Fig. 4 Future prospects envisioned for nanotechnology in plant tissue culture to scale newer heights through suggested incorporation of new-age revolutionary nanomaterials. |
Furthermore, as explained in Section 3, the choke in the pipeline is that whilst using these nanomaterials freely in living systems, the nanotoxicity aspects need to be well contemplated and thought upon. Several studies have demonstrated that NP treatment can severely damage explants and adversely affect the regeneration potential of the explants. While the incorporation of NPs into the culture medium eliminates microbial contaminants and hence could be useful for germplasm conservation, their presence in the medium and their possible uptake by the plants needs to be monitored. The effects of NPs on callus induction, organogenesis, shoot multiplication, shoot elongation, and rooting are also not well documented. Additionally, the subculture effects on callus proliferation and shoot multiplication in the presence of NPs need to be studied in detail. Moreover, a few studies have shown that the presence of NPs in the culture medium causes somaclonal variation; therefore, long-term exposure of plant cultures to NPs may negatively affect morphogenesis too.
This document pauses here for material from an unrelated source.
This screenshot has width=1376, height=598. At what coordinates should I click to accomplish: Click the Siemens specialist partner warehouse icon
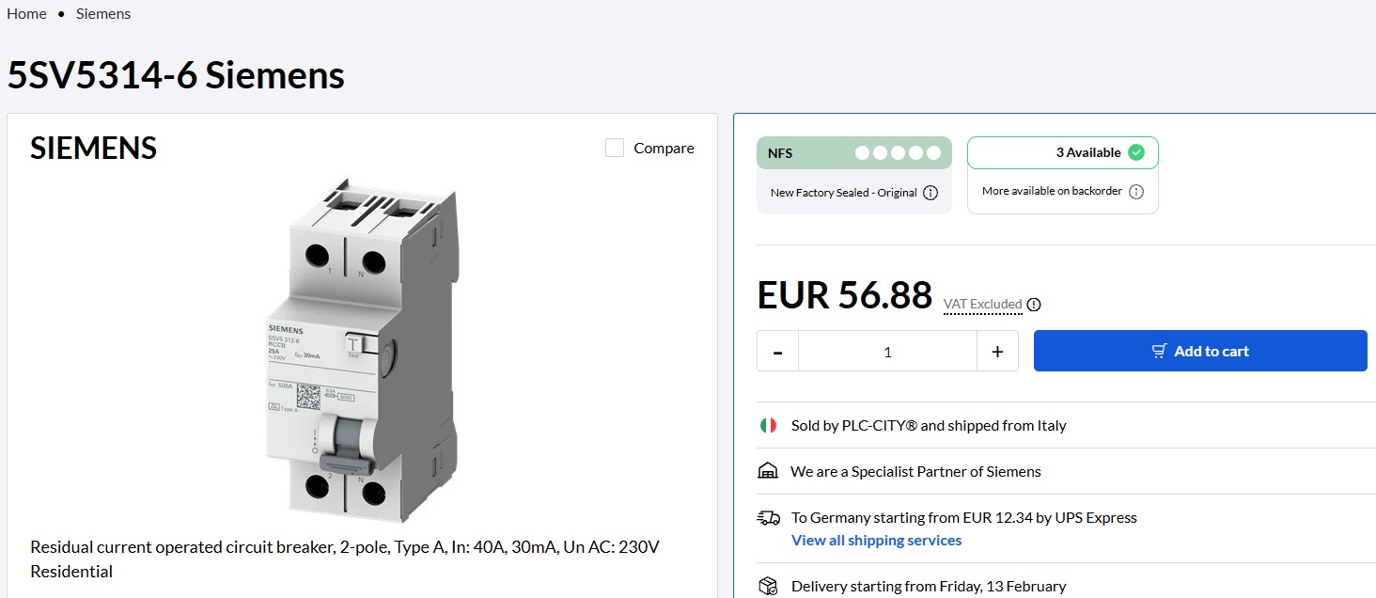coord(768,472)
The addition of NPs can lead to enhanced bioactive compound content in cell, shoot and root cultures, possibly due to the production of ROS, activation of antioxidant enzymes and regulation of specific genes; however, the mechanism behind this is still unclear. The influence of various NPs on secondary metabolite production from several important plant species, and the chemical and physical properties and biological activities of compounds obtained from NP-treated plant cultures also need to be investigated in depth. The fate of NPs whilst interacting with plants needs to be fundamentally explored and transparent observations made and disclosed. Without this estimate, no real progress can be made without real time repercussions.